The immune system is deeply involved in the intricate, complex processes of tissue regeneration, and the research community has much left to catalog of the countless interactions that take place between immune cells and other cell populations during regeneration. One interesting discovery is that a subclass of T helper cells can encourage growth of blood vessels. Thus, given a way of attracting and retaining the appropriate T helper cells in a tissue suffering ischemia, it may be possible to encourage sufficient regrowth of blood vessels to treat conditions involving inadequate blood flow, such as critical limb ischemia. Researchers here report on positive results from an implementation of this approach in mice.
Peripheral artery disease (PAD) is a narrowing of the arteries in the legs or arms. A new approach to generating new blood vessels to treat PAD takes advantage of the surprising combination of implantable biomaterial scaffolds and childhood vaccines. In models of mice with hindlimb ischemia (a severe form of PAD), the technique increased the concentration of T cells at the ischemic site and stimulated angiogenesis, blood flow, and muscle fiber regeneration for up to two weeks. "One of the most exciting aspects of this work is that it provides a new method of enhancing blood vessel formation that does not rely on traditional biologics, such as cells, growth factors, and cytokines, that are typically used to promote vascularization. Also, it more broadly suggests that advances in bioengineered T-cell therapies, which have traditionally been used to treat cancers, may be utilized to promote wound healing and regeneration."
The researchers focused on T helper 2 (TH2) cells, a type of immune cell that has been found to secrete molecules that promote blood vessel growth in addition to producing cytokines that initiate immune responses.
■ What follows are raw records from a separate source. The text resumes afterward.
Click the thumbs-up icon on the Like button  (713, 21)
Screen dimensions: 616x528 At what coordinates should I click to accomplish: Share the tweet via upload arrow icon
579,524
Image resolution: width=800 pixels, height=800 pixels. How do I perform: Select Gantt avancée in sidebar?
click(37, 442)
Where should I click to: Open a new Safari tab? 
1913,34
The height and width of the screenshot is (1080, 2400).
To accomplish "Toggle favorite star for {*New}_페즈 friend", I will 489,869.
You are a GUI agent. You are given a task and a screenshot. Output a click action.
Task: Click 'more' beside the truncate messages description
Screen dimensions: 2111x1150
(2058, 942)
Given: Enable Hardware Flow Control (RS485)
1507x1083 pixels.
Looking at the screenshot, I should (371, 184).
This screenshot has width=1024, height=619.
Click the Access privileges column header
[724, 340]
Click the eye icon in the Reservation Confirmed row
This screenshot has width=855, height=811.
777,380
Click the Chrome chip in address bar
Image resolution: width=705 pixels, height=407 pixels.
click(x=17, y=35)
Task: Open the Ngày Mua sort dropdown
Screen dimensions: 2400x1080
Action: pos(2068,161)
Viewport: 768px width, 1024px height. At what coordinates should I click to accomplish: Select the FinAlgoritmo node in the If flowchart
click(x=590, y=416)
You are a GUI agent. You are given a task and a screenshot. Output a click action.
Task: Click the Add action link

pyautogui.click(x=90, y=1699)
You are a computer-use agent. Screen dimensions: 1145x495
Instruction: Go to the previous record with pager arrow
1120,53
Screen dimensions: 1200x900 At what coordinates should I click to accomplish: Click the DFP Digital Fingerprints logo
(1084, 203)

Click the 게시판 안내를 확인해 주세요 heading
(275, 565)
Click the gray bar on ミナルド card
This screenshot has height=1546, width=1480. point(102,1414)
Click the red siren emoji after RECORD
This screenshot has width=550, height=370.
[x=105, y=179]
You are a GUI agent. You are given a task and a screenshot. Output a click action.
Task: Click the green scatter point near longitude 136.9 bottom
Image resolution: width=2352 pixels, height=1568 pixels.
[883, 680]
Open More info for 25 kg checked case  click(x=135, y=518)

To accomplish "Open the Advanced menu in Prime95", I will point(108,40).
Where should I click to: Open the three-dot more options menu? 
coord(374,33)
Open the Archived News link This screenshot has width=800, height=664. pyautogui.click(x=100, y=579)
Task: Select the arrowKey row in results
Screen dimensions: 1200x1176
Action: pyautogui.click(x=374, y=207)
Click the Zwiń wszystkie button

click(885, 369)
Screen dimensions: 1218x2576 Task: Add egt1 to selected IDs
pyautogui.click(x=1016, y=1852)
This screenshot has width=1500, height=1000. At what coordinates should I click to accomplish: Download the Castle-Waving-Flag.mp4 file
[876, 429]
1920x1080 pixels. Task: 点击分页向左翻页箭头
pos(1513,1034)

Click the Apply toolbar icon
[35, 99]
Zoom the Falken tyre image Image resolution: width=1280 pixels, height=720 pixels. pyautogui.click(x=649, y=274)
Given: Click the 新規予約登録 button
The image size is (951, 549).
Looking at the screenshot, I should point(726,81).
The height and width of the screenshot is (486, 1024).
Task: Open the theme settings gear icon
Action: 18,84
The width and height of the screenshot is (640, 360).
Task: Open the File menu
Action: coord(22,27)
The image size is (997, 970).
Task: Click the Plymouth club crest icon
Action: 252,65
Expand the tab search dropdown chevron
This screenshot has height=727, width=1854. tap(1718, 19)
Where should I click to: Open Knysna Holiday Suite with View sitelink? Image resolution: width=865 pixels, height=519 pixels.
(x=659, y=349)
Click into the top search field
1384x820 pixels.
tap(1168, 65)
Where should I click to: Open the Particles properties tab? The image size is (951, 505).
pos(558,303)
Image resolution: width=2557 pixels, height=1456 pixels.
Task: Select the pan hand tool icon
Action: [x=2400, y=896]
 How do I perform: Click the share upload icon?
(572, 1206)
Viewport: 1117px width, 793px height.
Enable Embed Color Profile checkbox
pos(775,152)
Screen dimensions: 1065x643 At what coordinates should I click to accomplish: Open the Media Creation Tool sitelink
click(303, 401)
TH2 cells are also the crucial "memory" element of vaccinations against pathogens. For reasons that are not yet fully understood, delivering a small amount of aluminum in a vaccine greatly enhances TH2 cell formation, and nearly all Americans receive aluminum-containing childhood vaccines that protect them from a variety of diseases. The researchers had a hunch that vaccinated people could potentially mount a stronger TH2 cell response if the right triggering antigen was introduced; and, if that antigen was incorporated into a biomaterial scaffold located near a blocked artery, TH2 cells could be recruited to the scaffold and release their angiogenesis-promoting compounds where they are needed to help treat ischemia.
Researchers injected mice with ovalbumin, the primary protein found in egg whites, to create a mild immune reaction like an infectious antigen, along with aluminum hydroxide. Two weeks later the mice got a "booster" of the same vaccine, and four weeks later they were implanted with an ovalbumin-containing scaffold in their ischemic hindlimbs. These mice displayed higher numbers of ovalbumin-specific TH2 cells and eosinophils (angiogenesis-promoting cells that are activated by TH2 cells) in their ischemic muscles than mice that received the implant without the priming vaccine. Vaccinated mice also displayed a lower level of tissue death, higher blood vessel density, greater blood perfusion, and more regenerating muscle fibers in their ischemic hindlimbs after two weeks than unvaccinated mice that received the implant.